The first interdiction occurred the night of Oct. 11 and early morning of Oct. 12, when the crew of a Puerto Rico Police Joint Forces of Rapid Action marine unit stopped a 28-foot makeshift boat, approximately three nautical miles west of Aguadilla, Puerto Rico. Coast Guard watchstanders diverted the Coast Guard Cutter Vigilant (WMEC-617) and the Coast Guard Cutter Winslow Griesser (WPC-1116) to the scene.

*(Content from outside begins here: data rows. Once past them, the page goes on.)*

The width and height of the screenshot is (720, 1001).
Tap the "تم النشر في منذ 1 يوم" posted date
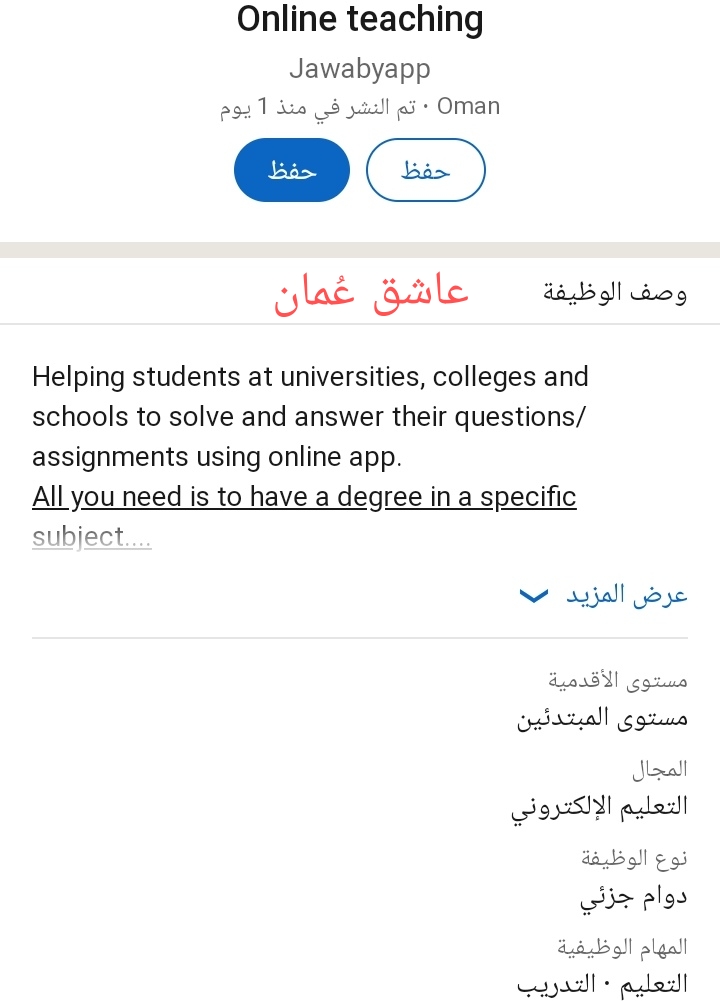coord(318,108)
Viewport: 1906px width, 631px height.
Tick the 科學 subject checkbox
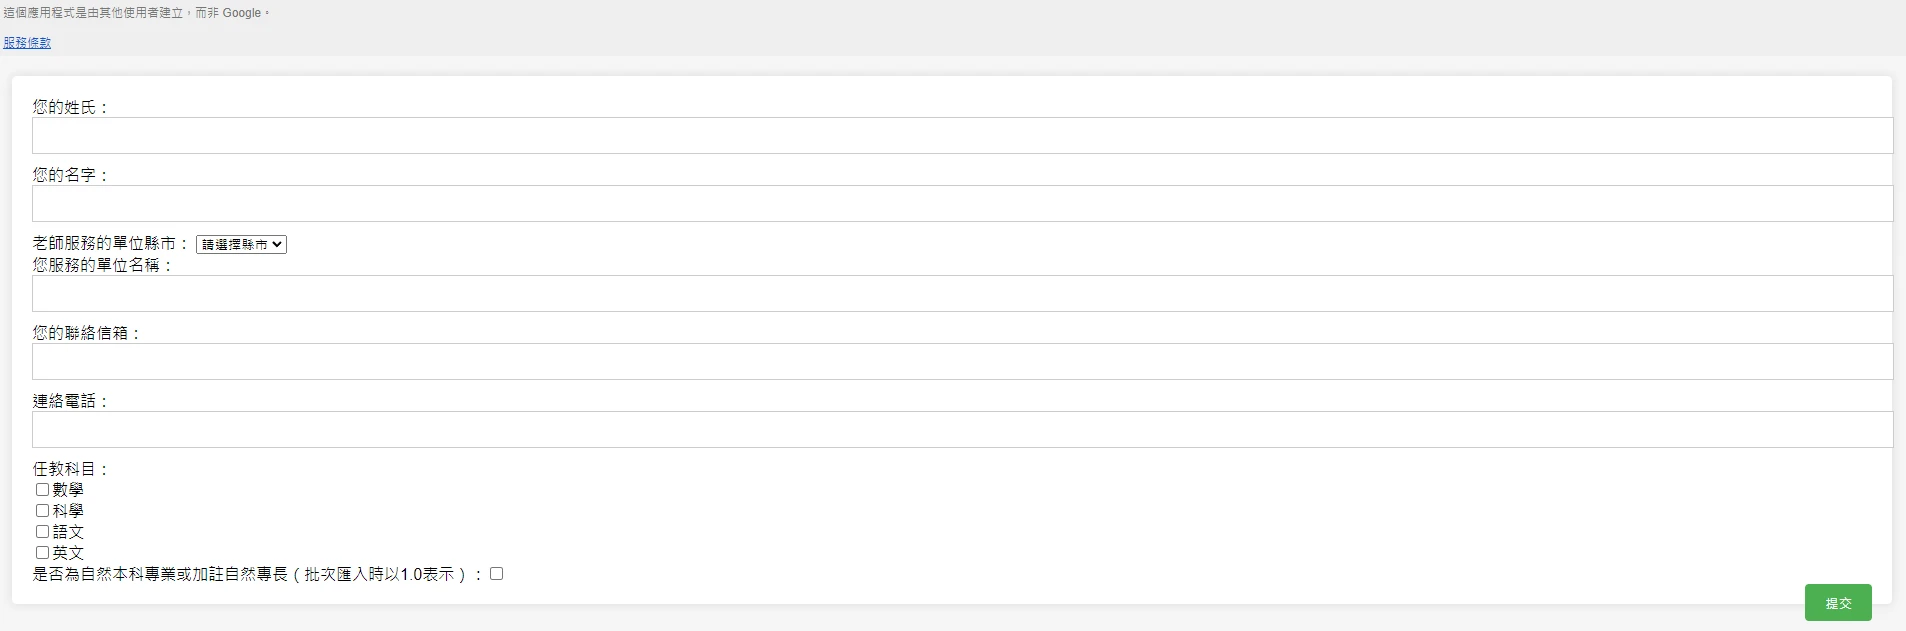point(43,511)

Once on scene with the migrant vessel, the crew of the cutter Vigilant safely embarked 21 migrants, 20 men and a woman. After embarking all migrants, the crew learned that one migrant, who is now facing federal prosecution by the U.S. Attorney’s Office for the District of Puerto Rico, had a criminal and immigration history. U.S. Border Patrol agents received custody of the migrant in Mayaguez, Puerto Rico.

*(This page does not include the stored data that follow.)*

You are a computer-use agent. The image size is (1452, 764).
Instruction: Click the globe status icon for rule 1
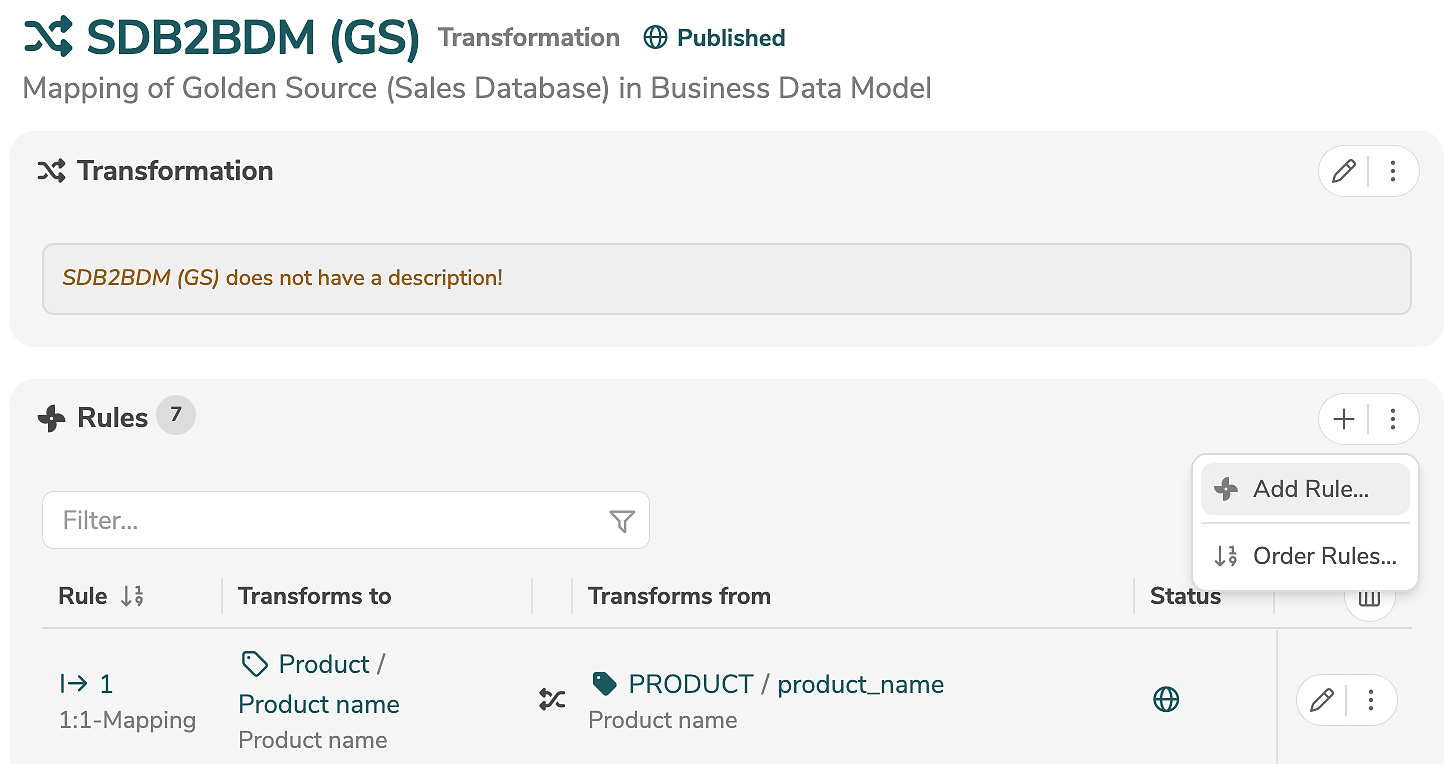tap(1166, 699)
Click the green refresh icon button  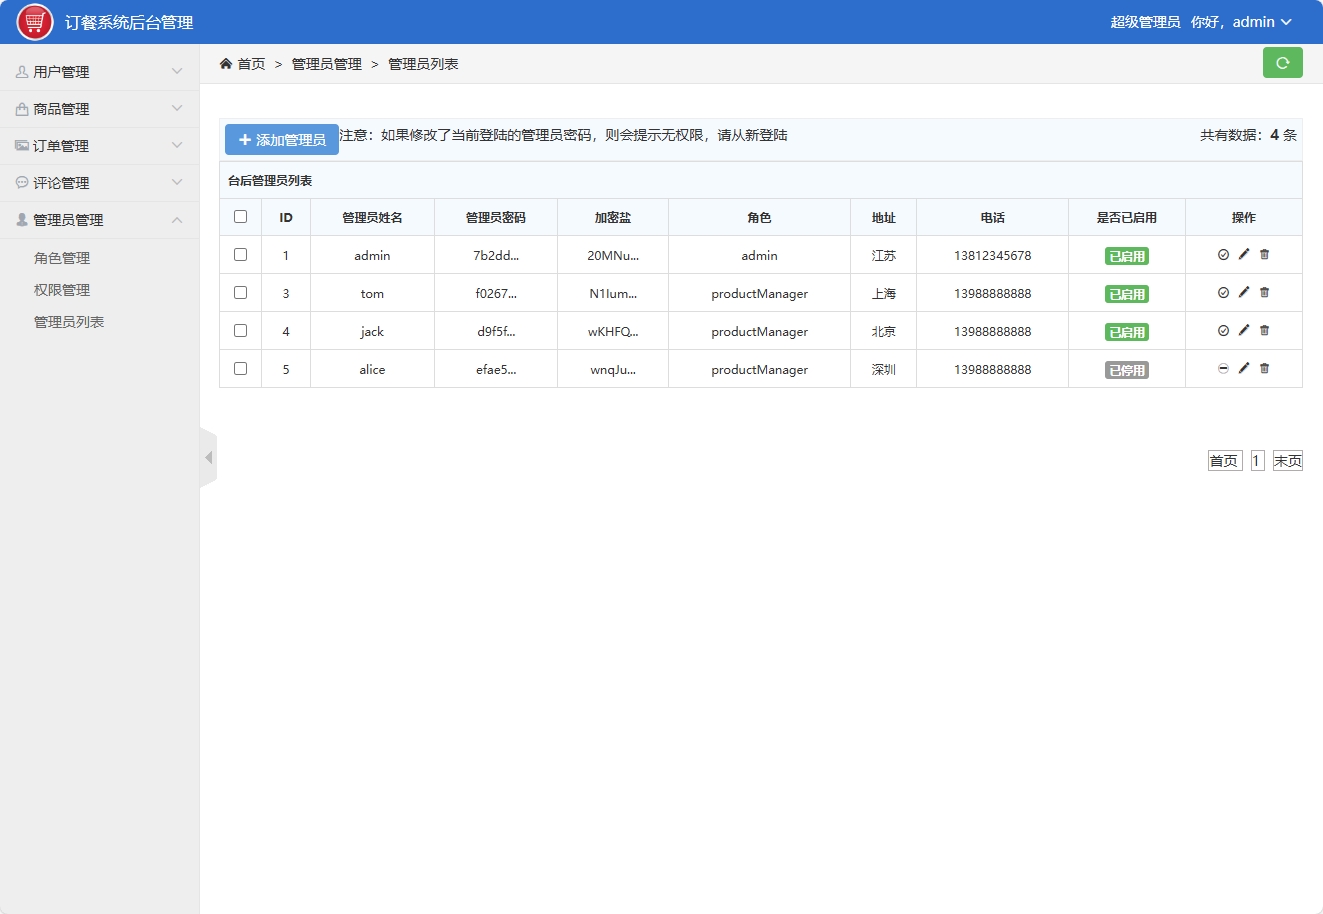tap(1283, 62)
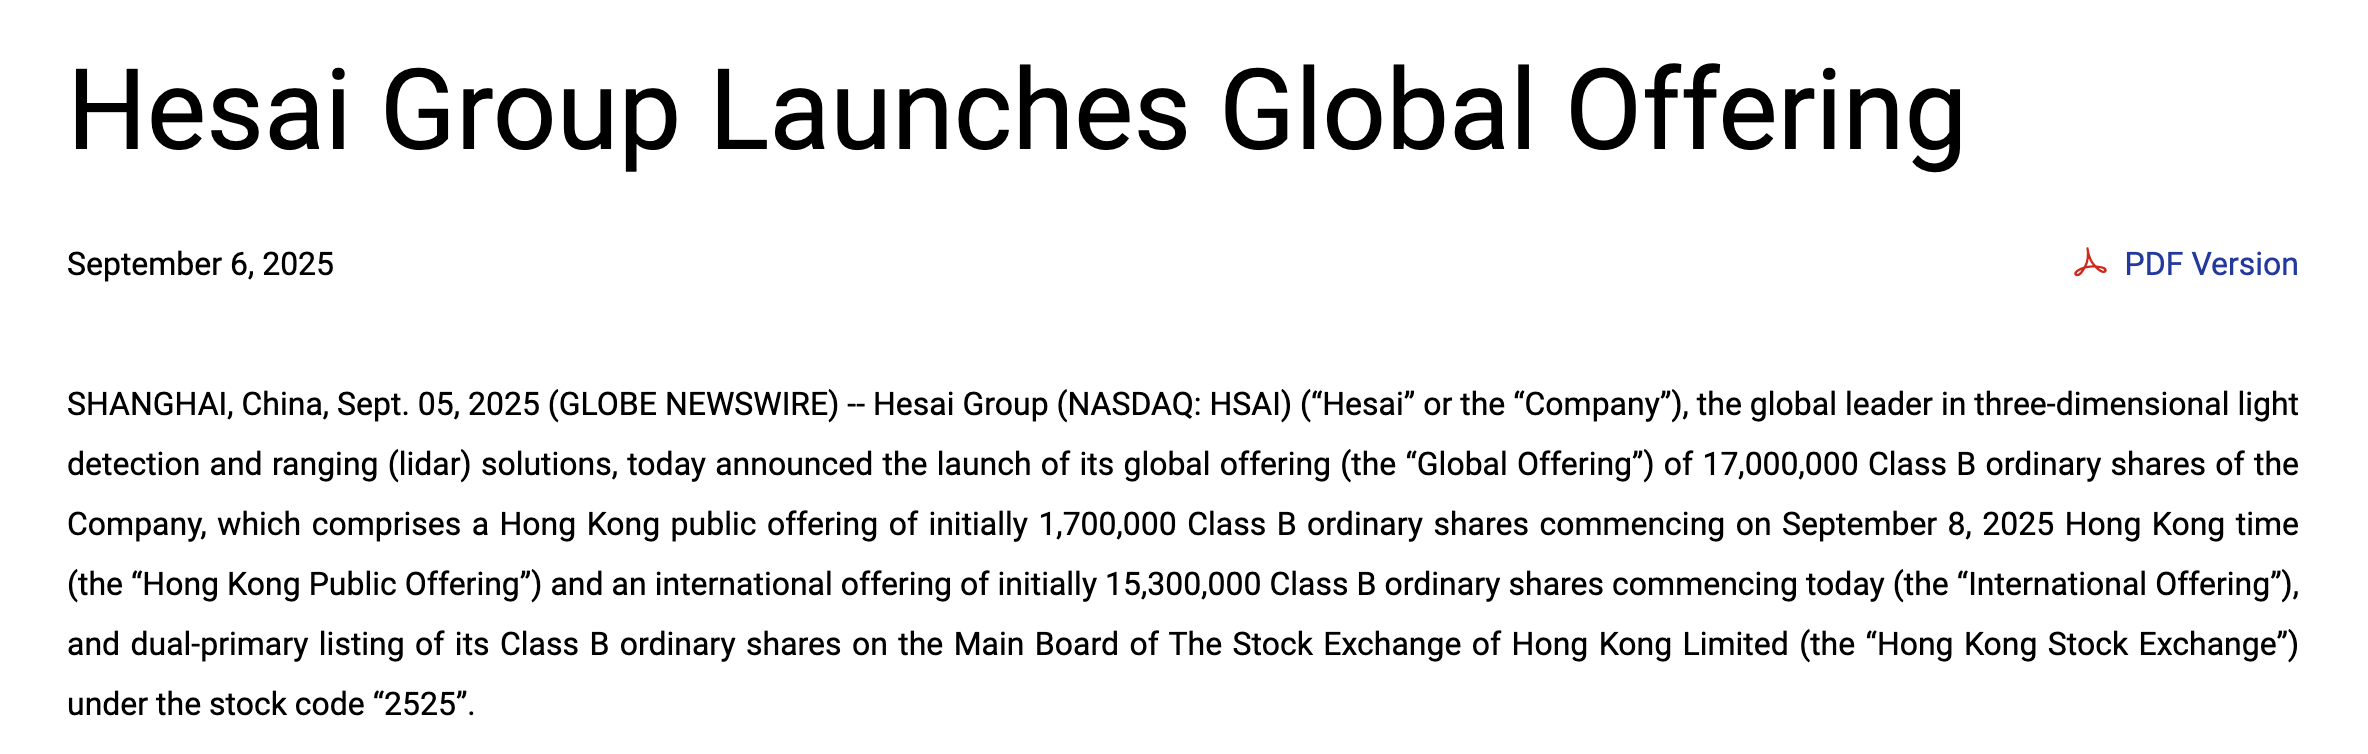Click the red PDF document icon
Image resolution: width=2368 pixels, height=754 pixels.
point(2089,264)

The second interdiction occurred Wednesday morning, when the crew of a Puerto Rico Police Joint Forces of Rapid Action marine unit stopped a 20-foot makeshift boat, approximately half a mile west of Aguada, Puerto Rico. Coast Guard watchstanders diverted the Coast Guard Cutter Charles David Jr. (WPC-1107) that arrived on scene and, with the help of the cutter’s crew, embarked 10 migrants, nine men and a woman.
The third interdiction occurred Thursday morning, after the crew of a U.S. Customs and Border Protection maritime patrol aircraft detected an illegal voyage, approximately 60 nautical miles northwest of Aguadilla, Puerto Rico. The cutter Charles David Jr. responded to the sighting and interdicted a 26-foot makeshift boat. The cutter’s crew safely embarked 18 migrants from the migrant vessel, 12 men and six women, seven of whom claimed Brazilian nationality.
Once aboard the Coast Guard cutter, all migrants received food, water, shelter and basic medical attention.
The 48 migrants were transferred to a Dominican Republic navy vessel for their return to Santo Domingo.
Cutter Charles David Jr. and cutter Winslow Griesser are fast response cutters respectively homeported in Key West Fla. and San Juan, Puerto Rico. Cutter Vigilant is a medium endurance cutter homeported in Port Canaveral Fla.
Operation Caribbean Guard is a Department of Homeland Security multi-agency law enforcement operation to support ongoing efforts in Puerto Rico and the U.S. Virgin Islands being executed under the San Juan Regional Coordinating Mechanism (SJ ReCoM)/Caribbean Border Interagency Group (CBIG).
CBIG was formally created to unify efforts of the U.S. Customs and Border Protection, the U.S. Coast Guard, U.S. Immigration and Customs Enforcement, the United States Attorney’s Office for the District of Puerto Rico and Puerto Rico Police Joint Forces of Rapid Action, in their common goal of securing the borders of Puerto Rico against illegal migrant and drug smuggling.